Texte source
..............................
Fermeture. Le Moyen-Orient est donc bel et bien un foyer de conflits, au sens où depuis la fin de la Première Guerre mondiale il est la région la plus instable de la planète. L’origine des conflits qui s’y joue est parfois très ancienne, souvent très complexe et toujours multifactorielle. Les influences étrangères, la naissance de l’Etat d’Israël et les divisions intestines inhérentes au monde musulman font de cet espace une véritable poudrière, toujours prête à s’embraser à la moindre étincelle.

Ouverture. L’ancrage au Moyen-Orient de la plupart des conflits du monde est-elle une fatalité ? L’avènement de la démocratie et, dans son sillage, celui du développement, ne pourraient-ils au XXIe siècle, comme en Europe, en Amérique puis en Asie au XXe siècle, contribuer à la naissance d’un Moyen-Orient enfin pacifié et prospère ?
..............................
Données fournies
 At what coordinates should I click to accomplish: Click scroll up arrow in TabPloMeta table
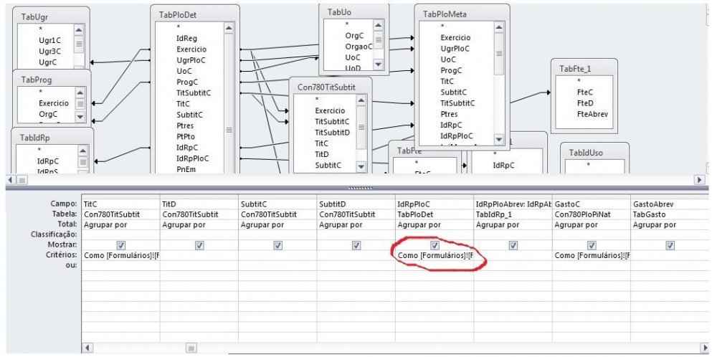click(x=499, y=27)
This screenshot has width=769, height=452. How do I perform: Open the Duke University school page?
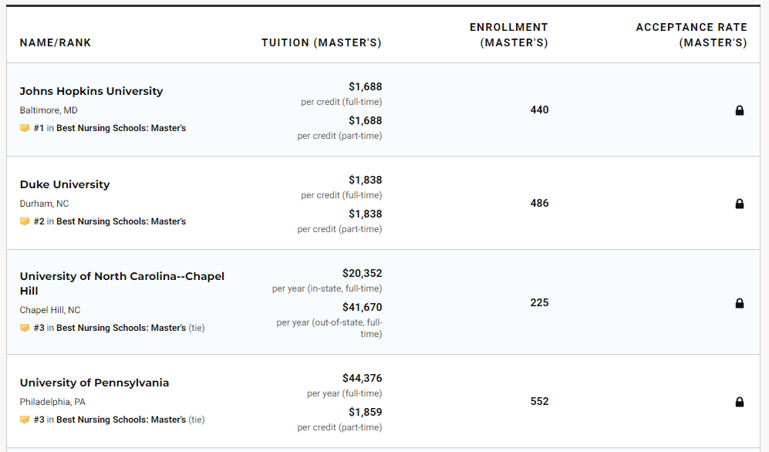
..............................
Que dit le texte source sur les points suivants ?
(a) Depuis quand le Moyen-Orient est-il la région la plus instable de la planète ?
(b) Quels trois facteurs font de cet espace une véritable poudrière ?
(c) Dans quelles régions du monde l'avènement de la démocratie et du développement est-il évoqué pour le XXe siècle ?
Appuyez-vous uniquement sur le texte source.

Réponse rédigée
(a) Depuis la fin de la Première Guerre mondiale.
(b) Les influences étrangères, la naissance de l'État d'Israël et les divisions intestines inhérentes au monde musulman.
(c) En Europe, en Amérique puis en Asie.